Dua terdakwa menyiram air keras ke mata Novel Baswedan saat sedang tak bertugas menjadi anggota polisi.

Penyidik KPK Novel Baswedan (tengah) selaku korban menjadi saksi dalam sidang lanjutan kasus penyiraman air keras terhadap dirinya dengan terdakwa Ronny Bugis dan Rahmat Kadir Mahulette di Pengadilan Negeri Jakarta Utara, Jakarta, Kamis (30/4/2020). ANTARA FOTO/Aprillio Akbar/nz

tirto.id - Tim Advokasi Novel Baswedan melaporkan dugaan malaadministrasi yang dilakukan Mabes Polri dalam pemberian bantuan hukum untuk dua terdakwa penyiram air keras terhadap Novel Baswedan ke Ombudsman Republik Indonesia. Bukan hanya mencurigai malaadministrasi, mereka juga mencurigai adanya konflik kepentingan yang dapat mengarah pada indikasi pengondisian perkara.

Apalagi seorang Kepala Divisi Hukum Polri, Irjen Rudy Heriyanto Adi Nugroho harus turun tangan untuk membela Ronny Bugis dan Rahmat Kadir, dua terdakwa yang juga merupakan bagian dari Korps Bhayangkara.

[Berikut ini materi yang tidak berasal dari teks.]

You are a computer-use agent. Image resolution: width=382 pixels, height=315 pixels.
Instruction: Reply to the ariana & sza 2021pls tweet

"Kami berpendapat keputusan Mabes Polri yang memberikan pendampingan hukum secara institusional kepada Ronny Bugis dan Rahmat Kadir ialah tidak sah secara hukum dan berpotensi adanya konflik kepentingan," ujar Staf Divisi Advokasi Kontras Andi Muhammad Rezaldi di kantor Ombudsman Republik Indonesia, Jakarta, Senin (29/6/2020).

Dalih Polri, dasar pendampingan ialah Peraturan Kapolri Nomor 2 Tahun 2017 tentang Tata Cara Pemberian Bantuan Hukum oleh Kepolisian Negara Republik Indonesia. Menurut Andi seharusnya mereka merujuk kepada Peraturan Pemerintah Nomor 3 Tahun 2003 tentang Pelaksanaan Teknis Institusional Peradilan Umum bagi Anggota Kepolisian Negara Republik Indonesia.

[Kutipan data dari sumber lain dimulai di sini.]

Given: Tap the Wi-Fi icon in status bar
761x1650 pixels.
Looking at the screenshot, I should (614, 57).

Andi mengatakan dasar hukum pendapat Tim Advokasi yaitu Pasal 13 ayat (2) PP tersebut yang menyebutkan “Kepolisian Negara Republik Indonesia wajib menyediakan tenaga bantuan hukum bagi tersangka atau terdakwa anggota Kepolisian Negara Republik Indonesia yang disangka atau didakwa melakukan tindak pidana yang berkaitan dengan kepentingan tugas.”

Nyatanya, penyiraman air keras dilakukan dua terdakwa saat sedang tak bertugas. Hal itu berdasar fakta persidangan yang diakui oleh terdakwa bahwa motif mereka menyerang Novel karena adanya masalah pribadi.

Bila Polri tetap memaksakan pendampingan hukum secara institusional, sangat jelas terlihat Polri turut serta terlibat penyiraman air keras ke Novel Baswedan. Peraturan Kapolri (Perkap) Nomor 2 Tahun 2017, menurut Andi tidak bisa menjadi rujukan karena regulasi tersebut hanya mengatur tata cara pemberian bantuan hukum terhadap anggota Polri yang berhadapan dengan hukum.

Pasal 3 ayat (1) Perkap itu menjamin pihak yang berhak mendapatkan bantuan hukum yaitu institusi Polri; satuan fungsi/satuan kerja; pegawai negeri pada Polri; dan keluarga besar Polri.

Ayat (2) menguraikan siapa yang dimaksud keluarga besar dalam ayat (1) huruf d yakni keluarga pegawai negeri pada Polri; purnawirawan Polri; pensiunan Pegawai Negeri Sipil Polri; warakawuri; wredatama; dan duda/janda dari anggota Polri/Pegawai Negeri Sipil Polri.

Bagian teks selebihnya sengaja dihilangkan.